Personal information
- Date of birth: February 16, 2000 (age 26)
- Place of birth: Minneapolis, Minnesota, United States
- Height: 5 ft 10 in (1.78 m)
- Position: Attacking midfielder

Youth career
- 0000–2015: Minneapolis United
- 2015–2019: Minnesota Thunder

College career
- Years: Team / Apps / (Gls)
- 2019–2022: New Hampshire Wildcats / 63 / (19)

Senior career*
- Years: Team / Apps / (Gls)
- 2019–2020: Minneapolis City
- 2021: North Carolina Fusion U23 / 8 / (2)
- 2022: Minneapolis City / 0 / (0)
- 2023–2024: Minnesota United 2 / 44 / (8)
- 2024: Minnesota United / 1 / (0)
- 2025: Las Vegas Lights / 16 / (0)

= Rory O'Driscoll =

American soccer player

Rory O'Driscoll (born February 16, 2000) is an American soccer player who plays as an attacking midfielder.

== Career ==
=== Youth, college and amateur ===
O'Driscoll was a five-time State Tournament champion with Minneapolis United, before going on join the Minnesota Thunder Academy where he played from under-15 to under-19 level.
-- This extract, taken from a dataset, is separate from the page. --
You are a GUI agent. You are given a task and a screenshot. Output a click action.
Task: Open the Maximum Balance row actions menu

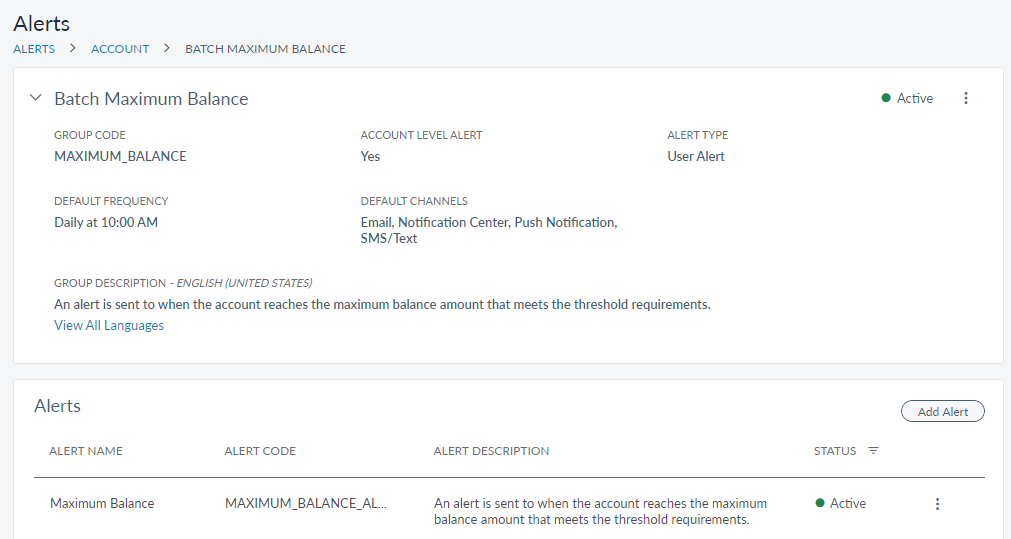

In 2019, O'Driscoll attended the University of New Hampshire to play college soccer, where he went on to make 63 appearances, scoring 19 goals and tallying seven assists for the Wildcats. He was named to the America East All-Rookie Team in 2019, and was named America East Midfielder of the Year and America East First Team All-Conference for the 2020–21 season.

While at college, O'Driscoll also played with Minneapolis City in the National Premier Soccer League in both 2019 and 2020, helping the team to be named 2019 NPSL North Conference Champions. He also played with the club's under-23 side. He had spells in the USL League Two with North Carolina Fusion U23 in 2021, and returned to Minneapolis City after their move to the league in 2022, but didn't make any appearances due to injury.

=== Professional ===
On December 21, 2022, O'Driscoll was selected 78th overall in the 2023 MLS SuperDraft by Nashville SC. However, he went unsigned by the Major League Soccer side. He signed his first professional contract with MLS Next Pro side Minnesota United FC 2 on March 23, 2023. On June 29, 2024, O'Driscoll signed a short-term deal to appear for the Minnesota United FC first team. He made his debut the same day, appearing as an injury-time substitute during a 3–2 loss away to Portland Timbers. He left Minnesota following their 2024 season.

On February 27, 2025, O'Driscoll signed with USL Championship side Las Vegas Lights. He was released by Las Vegas following their 2025 season.